Because nothing says Merry Christmas like low gas prices

Raymond filling up

My very handsome husband, Raymond, filling up his little red truck (complete with newly purchased Christmas tree) at gas prices that were below $1 a litre for the first time in years. Yay!

So I don’t know about you, folks, but here’s what everyone I know is talking about: low gas prices!

Yes indeed, like a benevolent Ghost of Christmas Past, below-dollar-a-litre prices have arrived in Central and Southern and Eastern Ontario, and people are some happy. (I hasten to add that I include myself in that number.)

I guess the somewhat discouraging thing about this otherwise delightful state of affairs is how incredibly dependent we are on gasoline to get through our daily lives. Way more so here in the new life that Raymond and I now lead in Queensborough than when we were living and working in the big city of Montreal.

Gas is 99¢

Posted gas prices at less than $1 a litre: a nice Christmas gift for rural Ontarians who pretty much have to drive everywhere they go.

I mean, people will grumble about high gas prices wherever they happen to be, and when they’re almost $1.50 a litre in Montreal all drivers, and certainly all cab drivers, are crabby. But in Montreal lots of people take public transit, and are thus far less affected by gas prices than are drivers. In addition, even if you choose to drive around the city, chances are good (unless you’re a cab driver) that you’re not travelling anywhere near the distances that the average rural Eastern Ontario driver covers in a day, or a week. When you live in Queensborough and have to travel at least eight or nine miles to do almost anything – buy milk or bread, go to school or work, get your hair “done” (now I’m seriously dating myself, though please don’t think that I get my hair “done” – that was my mum’s generation) or go to the dump – well, you burn a lot of gas. And the even sadder part is that, things being what they are, these days you really couldn’t live in Queensborough, eight or nine miles from all services, if you didn’t drive. Bring back our general stores, I say!

### The data
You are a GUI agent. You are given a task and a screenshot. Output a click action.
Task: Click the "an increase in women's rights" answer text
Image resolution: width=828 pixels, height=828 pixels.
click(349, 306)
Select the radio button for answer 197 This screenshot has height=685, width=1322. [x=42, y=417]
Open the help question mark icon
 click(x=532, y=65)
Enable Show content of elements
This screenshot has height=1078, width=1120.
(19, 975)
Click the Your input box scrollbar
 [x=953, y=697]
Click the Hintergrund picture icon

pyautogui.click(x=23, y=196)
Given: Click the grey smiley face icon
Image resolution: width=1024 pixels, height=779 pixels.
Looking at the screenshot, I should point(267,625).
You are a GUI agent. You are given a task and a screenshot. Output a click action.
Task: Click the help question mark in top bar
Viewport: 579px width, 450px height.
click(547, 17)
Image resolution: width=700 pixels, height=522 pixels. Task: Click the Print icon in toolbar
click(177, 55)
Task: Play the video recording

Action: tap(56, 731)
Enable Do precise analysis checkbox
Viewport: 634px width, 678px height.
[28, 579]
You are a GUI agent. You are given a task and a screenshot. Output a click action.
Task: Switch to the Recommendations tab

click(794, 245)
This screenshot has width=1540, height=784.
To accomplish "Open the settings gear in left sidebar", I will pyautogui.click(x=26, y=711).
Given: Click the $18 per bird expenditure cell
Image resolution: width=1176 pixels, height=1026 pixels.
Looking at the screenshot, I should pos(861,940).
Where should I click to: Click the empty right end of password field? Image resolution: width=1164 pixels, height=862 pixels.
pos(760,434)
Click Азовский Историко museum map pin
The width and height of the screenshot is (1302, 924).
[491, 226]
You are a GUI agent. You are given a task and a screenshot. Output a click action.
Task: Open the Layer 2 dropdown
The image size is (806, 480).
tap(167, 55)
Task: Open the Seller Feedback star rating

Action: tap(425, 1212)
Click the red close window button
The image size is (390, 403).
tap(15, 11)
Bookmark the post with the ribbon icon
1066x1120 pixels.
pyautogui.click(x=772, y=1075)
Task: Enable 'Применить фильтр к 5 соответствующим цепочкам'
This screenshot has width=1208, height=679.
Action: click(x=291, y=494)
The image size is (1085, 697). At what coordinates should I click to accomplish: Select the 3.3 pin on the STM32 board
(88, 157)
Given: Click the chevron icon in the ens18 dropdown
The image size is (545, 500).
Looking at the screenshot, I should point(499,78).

### Exercise brief
Extend the blog post about low gas prices in rural Ontario, picking up after its last sentence. None of the lines are needed here.

### Written response
But anyway. Tonight I just wanted to share the news that the gas prices are making us all here in rural Ontario quite happy. “In Oshawa it’s 92!” shouted a woman to a total stranger at a gas bar in Port Hope where Raymond and I happened this morning, as the two of them both did a little happy dance about filling up at 97 cents a litre there. And I had to smile at the chap I spotted at the Ultramar in Madoc who, when the price had gone down to 99¢ a couple of days ago, was filling up not only his vehicle but, obviously, every gas can, old and new, that he’d been able to rustle up from around his property.

Well, the reality of rural-Ontario life in 2014 is, as I’ve said, that you have to drive. In an ideal world that won’t be the case; there will be not only transportation support and services available for non-car-owners, but also the ability to buy food and other necessities right where you live, just like we used to be able to do in the good old days of my childhood here.

But we’re not in that ideal world just yet, and so: Merry Low Gas Prices, everyone!

4 thoughts on “Because nothing says Merry Christmas like low gas prices

  1. So when you’re at the parlour, do you sit in one of those pink, reclining, salon chairs with the It-Came-from-Outer-Space-beehive-electroshock-therapy-Airstream-Silver-Bullet dryers while having vintage 1940s hair rollers longer than elephant femurs applied? (I, myself, gave up barber-shop harmony some time ago, so I could be slightly out of date on this.) My mom used to smell like cheap gasoline when she got home, so it all ties together.